Last Friday I had a battle and won. I was working in VS 2010 on an internal project that was being targeted for .NET 3.5. Everything was going good until I decided to be fancy. The application pulled down several tables that contain mostly static stuff such as states, counties, municipalities, old orders, products, etc. In total, it’s around 1GB of data. I decided to modify the datasets to support offline access. I thought that would improve performance as the data would be available locally and not on the SQL server. Little did I realize, the application that accessed the data was setup to read the column definitions from the database to display in the application and omitted columns on the client side.
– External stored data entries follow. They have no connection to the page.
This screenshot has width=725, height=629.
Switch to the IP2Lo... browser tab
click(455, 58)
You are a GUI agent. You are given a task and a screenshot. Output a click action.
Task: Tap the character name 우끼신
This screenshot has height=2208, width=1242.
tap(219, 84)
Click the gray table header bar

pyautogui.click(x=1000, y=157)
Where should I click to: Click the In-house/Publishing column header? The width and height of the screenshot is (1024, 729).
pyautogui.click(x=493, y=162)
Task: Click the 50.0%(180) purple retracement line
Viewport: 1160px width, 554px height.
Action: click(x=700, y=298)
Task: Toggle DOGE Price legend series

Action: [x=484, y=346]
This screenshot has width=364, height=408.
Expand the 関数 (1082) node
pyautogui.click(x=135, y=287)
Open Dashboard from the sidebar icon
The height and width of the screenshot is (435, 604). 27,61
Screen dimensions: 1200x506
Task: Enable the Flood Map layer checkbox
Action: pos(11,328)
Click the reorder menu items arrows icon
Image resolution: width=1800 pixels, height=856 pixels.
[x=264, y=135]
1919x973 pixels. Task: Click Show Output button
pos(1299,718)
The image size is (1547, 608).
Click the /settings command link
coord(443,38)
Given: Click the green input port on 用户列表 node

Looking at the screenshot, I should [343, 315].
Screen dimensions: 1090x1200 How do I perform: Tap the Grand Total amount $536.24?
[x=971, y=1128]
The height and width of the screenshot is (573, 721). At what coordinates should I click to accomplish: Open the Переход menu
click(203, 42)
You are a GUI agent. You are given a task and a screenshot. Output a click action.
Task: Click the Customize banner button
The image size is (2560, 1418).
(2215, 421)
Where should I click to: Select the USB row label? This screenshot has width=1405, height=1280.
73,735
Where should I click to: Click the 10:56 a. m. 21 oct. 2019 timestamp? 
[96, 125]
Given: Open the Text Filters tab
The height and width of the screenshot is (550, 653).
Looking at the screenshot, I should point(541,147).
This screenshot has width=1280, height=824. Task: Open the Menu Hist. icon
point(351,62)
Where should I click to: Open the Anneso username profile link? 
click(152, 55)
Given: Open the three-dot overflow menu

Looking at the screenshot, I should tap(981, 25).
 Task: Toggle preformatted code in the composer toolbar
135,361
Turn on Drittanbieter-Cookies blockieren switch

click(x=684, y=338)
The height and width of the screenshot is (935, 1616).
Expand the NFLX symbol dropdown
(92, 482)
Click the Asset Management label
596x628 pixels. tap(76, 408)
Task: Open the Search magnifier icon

So, after ADO.NET Sync services was enabled on those 6 tables, the application displayed the LastEditDate and EditDate. This was obviously causing confusion and a few errors within the application. I determined that it had to be removed. However, since Visual Studio 2010 connected to it remotely to make the changes, there was nothing installed on the database server. Besides adding the two columns above to the database, each table had a phantom table added that looked like tablename_Tombstone. Having never setup the Sync services before, I started by removing the 2 columns from each of the 6 tables and the Tombstone tables from the database. However, errors were occurring even more often now. Totally confused, I installed Red Gate’s SQL Compare (Great product!!!). I ran a comparison between the database and one of the database backups. Bing!

triggersforsyncservices

The issue was that Sync Services creates triggers on each table to look at the inserts, updates, and deletes for each table and modifies the Tombstone table as needed. I then had to open up SQL Server 2000 Enterprise Manager (can’t believe that console is still legal) to find the triggers. Of course I had to Google, err I mean Bing it to find out how to manage triggers in SQL Server Enterprise Manager 2000. Everything is finally back to order again. Phew!